ABOUT THIS EXERCISE>
Using the listing below, copy exactly the lines from the one containing "The width and height of the screenshot is (371, 299)." to the one containing "Given: Select NO for receipt support", both lines included, and no others.

GIVEN RECORDS>
== Segment start ==
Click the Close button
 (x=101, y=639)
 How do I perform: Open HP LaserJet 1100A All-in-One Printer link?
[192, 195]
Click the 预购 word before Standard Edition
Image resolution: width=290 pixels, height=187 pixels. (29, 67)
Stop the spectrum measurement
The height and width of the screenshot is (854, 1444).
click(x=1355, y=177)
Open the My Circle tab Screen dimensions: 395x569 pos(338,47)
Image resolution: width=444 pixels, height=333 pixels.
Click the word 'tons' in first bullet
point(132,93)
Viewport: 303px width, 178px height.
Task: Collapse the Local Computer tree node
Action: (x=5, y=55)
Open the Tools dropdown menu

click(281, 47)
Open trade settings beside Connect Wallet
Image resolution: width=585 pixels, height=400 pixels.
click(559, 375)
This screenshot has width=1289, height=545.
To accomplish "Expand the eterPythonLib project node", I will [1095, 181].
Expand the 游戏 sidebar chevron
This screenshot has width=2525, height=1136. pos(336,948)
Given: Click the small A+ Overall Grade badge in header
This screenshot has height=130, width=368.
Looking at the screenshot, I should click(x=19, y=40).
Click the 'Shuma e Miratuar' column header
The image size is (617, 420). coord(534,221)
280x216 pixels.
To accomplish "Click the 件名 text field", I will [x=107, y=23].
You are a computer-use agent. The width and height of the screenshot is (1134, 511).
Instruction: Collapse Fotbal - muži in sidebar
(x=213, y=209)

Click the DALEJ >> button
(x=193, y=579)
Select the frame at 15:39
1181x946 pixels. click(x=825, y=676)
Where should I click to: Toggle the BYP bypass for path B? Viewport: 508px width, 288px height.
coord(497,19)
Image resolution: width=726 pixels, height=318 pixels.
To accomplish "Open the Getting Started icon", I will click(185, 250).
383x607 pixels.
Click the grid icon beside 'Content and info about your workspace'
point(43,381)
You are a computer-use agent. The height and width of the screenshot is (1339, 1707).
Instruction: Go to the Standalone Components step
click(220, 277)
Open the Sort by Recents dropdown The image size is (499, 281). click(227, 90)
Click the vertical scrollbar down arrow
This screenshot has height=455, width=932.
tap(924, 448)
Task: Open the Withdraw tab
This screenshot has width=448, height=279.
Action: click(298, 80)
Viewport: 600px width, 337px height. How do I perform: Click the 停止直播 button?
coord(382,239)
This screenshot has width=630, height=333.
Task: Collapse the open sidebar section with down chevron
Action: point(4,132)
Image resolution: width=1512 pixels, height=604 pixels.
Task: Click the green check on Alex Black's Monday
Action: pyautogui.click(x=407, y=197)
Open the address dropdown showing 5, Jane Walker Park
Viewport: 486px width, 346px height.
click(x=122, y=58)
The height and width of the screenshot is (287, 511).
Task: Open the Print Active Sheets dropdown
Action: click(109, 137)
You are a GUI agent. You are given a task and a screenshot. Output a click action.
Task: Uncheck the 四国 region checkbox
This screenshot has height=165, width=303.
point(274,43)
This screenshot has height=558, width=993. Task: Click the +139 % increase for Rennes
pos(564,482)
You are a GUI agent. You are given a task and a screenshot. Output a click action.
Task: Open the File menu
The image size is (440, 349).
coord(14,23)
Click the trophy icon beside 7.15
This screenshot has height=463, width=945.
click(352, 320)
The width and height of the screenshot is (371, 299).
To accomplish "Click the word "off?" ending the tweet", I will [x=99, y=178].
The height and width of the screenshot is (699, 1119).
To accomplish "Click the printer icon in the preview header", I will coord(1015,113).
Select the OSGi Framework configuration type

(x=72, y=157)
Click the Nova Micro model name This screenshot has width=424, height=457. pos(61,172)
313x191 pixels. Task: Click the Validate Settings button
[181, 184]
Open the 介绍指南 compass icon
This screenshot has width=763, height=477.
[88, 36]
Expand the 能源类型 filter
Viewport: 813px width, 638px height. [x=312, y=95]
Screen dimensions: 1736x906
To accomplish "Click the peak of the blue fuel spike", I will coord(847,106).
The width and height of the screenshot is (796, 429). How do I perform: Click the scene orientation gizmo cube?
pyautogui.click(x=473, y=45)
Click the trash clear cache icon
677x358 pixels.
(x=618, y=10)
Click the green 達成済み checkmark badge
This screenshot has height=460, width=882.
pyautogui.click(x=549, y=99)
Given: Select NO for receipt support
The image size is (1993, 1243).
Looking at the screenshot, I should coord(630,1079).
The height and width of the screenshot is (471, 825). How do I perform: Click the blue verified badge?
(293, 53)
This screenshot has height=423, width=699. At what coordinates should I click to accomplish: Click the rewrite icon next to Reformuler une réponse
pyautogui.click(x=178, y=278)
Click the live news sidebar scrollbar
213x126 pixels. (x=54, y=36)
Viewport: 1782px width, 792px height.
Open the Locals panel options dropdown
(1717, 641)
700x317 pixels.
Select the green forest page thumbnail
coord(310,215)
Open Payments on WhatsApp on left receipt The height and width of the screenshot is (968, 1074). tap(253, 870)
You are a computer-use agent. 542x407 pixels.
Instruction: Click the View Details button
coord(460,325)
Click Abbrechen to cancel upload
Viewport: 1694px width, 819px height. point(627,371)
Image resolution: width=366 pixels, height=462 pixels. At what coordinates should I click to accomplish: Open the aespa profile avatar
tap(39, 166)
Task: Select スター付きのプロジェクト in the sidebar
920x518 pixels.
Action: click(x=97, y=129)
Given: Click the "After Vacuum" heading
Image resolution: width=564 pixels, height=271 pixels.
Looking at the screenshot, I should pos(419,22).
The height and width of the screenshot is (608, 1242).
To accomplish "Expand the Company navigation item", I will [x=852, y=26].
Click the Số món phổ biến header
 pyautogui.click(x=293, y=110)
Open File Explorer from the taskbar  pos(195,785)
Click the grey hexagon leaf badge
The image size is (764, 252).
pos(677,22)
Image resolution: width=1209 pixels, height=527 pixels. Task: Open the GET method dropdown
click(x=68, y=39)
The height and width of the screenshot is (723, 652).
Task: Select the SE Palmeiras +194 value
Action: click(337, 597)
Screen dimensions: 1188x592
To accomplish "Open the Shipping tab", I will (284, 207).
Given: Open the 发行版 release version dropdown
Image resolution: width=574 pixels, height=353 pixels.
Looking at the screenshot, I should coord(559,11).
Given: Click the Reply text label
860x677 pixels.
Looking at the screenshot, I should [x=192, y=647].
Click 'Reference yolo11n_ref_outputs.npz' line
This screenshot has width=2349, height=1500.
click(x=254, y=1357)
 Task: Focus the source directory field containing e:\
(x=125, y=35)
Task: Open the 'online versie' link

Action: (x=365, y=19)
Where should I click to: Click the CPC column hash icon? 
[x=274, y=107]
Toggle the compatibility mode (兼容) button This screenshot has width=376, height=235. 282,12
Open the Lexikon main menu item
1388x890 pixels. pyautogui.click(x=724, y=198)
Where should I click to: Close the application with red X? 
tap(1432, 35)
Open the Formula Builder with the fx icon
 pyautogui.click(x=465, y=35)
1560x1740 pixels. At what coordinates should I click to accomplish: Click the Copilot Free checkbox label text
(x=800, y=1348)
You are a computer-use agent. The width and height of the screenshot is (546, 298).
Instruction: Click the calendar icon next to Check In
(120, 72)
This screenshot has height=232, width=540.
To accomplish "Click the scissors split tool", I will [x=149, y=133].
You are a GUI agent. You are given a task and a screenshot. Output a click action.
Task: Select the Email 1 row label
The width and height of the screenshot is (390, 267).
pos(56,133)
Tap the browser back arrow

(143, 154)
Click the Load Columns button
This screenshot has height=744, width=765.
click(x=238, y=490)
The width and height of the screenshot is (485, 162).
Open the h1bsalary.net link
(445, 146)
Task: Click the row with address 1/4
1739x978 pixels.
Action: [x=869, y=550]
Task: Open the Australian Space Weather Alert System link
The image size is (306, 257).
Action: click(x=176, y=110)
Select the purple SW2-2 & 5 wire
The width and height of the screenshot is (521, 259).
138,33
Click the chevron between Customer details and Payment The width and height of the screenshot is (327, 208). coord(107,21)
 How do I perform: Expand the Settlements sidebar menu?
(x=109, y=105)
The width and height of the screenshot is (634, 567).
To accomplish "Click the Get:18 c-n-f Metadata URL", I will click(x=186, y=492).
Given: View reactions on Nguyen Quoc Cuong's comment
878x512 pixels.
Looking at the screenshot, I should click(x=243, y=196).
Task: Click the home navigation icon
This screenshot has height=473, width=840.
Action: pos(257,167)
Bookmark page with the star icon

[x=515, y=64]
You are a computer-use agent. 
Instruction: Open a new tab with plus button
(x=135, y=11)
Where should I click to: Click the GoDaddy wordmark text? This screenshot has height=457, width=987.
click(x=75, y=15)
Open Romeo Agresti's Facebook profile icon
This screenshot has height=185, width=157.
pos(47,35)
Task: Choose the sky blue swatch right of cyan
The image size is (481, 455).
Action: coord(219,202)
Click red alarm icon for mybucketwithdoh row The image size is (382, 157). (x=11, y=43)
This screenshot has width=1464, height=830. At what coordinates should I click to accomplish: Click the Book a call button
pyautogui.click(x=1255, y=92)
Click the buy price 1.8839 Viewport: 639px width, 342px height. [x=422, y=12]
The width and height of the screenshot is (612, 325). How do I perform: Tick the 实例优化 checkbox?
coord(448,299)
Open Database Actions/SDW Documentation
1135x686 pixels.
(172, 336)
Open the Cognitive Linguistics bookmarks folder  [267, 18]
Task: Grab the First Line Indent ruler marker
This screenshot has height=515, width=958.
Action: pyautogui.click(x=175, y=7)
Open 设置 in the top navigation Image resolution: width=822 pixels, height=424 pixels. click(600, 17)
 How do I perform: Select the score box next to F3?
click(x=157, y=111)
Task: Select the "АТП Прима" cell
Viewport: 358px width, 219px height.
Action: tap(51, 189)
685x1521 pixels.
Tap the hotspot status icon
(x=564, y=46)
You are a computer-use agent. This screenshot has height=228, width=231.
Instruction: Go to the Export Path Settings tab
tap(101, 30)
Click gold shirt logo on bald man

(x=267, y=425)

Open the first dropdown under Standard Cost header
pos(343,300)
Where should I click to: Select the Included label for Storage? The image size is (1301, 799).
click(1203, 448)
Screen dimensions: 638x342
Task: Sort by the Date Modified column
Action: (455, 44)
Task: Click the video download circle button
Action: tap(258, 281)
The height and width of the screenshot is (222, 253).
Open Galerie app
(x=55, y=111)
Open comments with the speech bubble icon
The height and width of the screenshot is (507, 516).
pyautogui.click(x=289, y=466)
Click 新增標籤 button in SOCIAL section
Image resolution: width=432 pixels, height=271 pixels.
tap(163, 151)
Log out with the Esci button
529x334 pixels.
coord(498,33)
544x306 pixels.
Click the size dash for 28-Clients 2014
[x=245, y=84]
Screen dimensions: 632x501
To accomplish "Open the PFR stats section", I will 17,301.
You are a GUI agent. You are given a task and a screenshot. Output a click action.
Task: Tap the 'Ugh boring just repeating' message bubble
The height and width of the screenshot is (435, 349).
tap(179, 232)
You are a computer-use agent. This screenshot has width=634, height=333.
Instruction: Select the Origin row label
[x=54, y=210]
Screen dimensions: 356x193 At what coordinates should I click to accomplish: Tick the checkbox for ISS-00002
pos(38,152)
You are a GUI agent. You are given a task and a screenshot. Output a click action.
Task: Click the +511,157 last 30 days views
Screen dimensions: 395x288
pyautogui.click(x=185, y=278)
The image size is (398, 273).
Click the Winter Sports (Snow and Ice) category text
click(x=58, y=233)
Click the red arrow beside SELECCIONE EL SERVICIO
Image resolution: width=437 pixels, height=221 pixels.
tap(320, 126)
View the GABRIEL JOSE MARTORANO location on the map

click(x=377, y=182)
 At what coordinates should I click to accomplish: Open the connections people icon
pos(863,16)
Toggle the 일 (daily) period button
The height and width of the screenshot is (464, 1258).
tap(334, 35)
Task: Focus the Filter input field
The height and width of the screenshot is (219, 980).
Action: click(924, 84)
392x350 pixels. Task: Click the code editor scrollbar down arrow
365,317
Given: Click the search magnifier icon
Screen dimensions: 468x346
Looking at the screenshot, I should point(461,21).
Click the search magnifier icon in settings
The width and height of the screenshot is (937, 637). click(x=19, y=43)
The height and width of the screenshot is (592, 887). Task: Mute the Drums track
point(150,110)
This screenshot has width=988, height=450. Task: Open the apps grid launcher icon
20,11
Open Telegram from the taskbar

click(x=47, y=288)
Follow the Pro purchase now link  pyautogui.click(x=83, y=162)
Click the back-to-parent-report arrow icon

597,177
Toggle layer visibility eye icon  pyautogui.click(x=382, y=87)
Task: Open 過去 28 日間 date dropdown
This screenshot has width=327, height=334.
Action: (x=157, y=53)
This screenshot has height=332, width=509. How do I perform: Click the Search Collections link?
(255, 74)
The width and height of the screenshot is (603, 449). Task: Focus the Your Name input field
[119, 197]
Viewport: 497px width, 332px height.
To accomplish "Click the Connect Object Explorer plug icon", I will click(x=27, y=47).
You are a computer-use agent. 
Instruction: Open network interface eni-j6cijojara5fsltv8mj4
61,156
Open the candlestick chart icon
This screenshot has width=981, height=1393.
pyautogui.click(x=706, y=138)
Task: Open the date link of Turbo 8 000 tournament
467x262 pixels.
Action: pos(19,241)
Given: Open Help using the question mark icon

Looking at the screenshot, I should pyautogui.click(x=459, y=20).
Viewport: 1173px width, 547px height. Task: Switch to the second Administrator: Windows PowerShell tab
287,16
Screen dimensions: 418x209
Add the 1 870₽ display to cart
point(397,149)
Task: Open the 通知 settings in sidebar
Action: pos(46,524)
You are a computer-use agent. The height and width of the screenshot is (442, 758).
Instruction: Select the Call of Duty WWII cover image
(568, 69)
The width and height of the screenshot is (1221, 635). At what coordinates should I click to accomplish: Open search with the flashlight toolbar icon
== Segment end ==
EXERCISE SOLUTION>
The width and height of the screenshot is (371, 299).
To accomplish "Click the word "off?" ending the tweet", I will [x=99, y=178].
The height and width of the screenshot is (699, 1119).
To accomplish "Click the printer icon in the preview header", I will coord(1015,113).
Select the OSGi Framework configuration type

(x=72, y=157)
Click the Nova Micro model name This screenshot has width=424, height=457. pos(61,172)
313x191 pixels. Task: Click the Validate Settings button
[181, 184]
Open the 介绍指南 compass icon
This screenshot has width=763, height=477.
[88, 36]
Expand the 能源类型 filter
Viewport: 813px width, 638px height. [x=312, y=95]
Screen dimensions: 1736x906
To accomplish "Click the peak of the blue fuel spike", I will coord(847,106).
The width and height of the screenshot is (796, 429). How do I perform: Click the scene orientation gizmo cube?
pyautogui.click(x=473, y=45)
Click the trash clear cache icon
677x358 pixels.
(x=618, y=10)
Click the green 達成済み checkmark badge
This screenshot has height=460, width=882.
pyautogui.click(x=549, y=99)
Given: Select NO for receipt support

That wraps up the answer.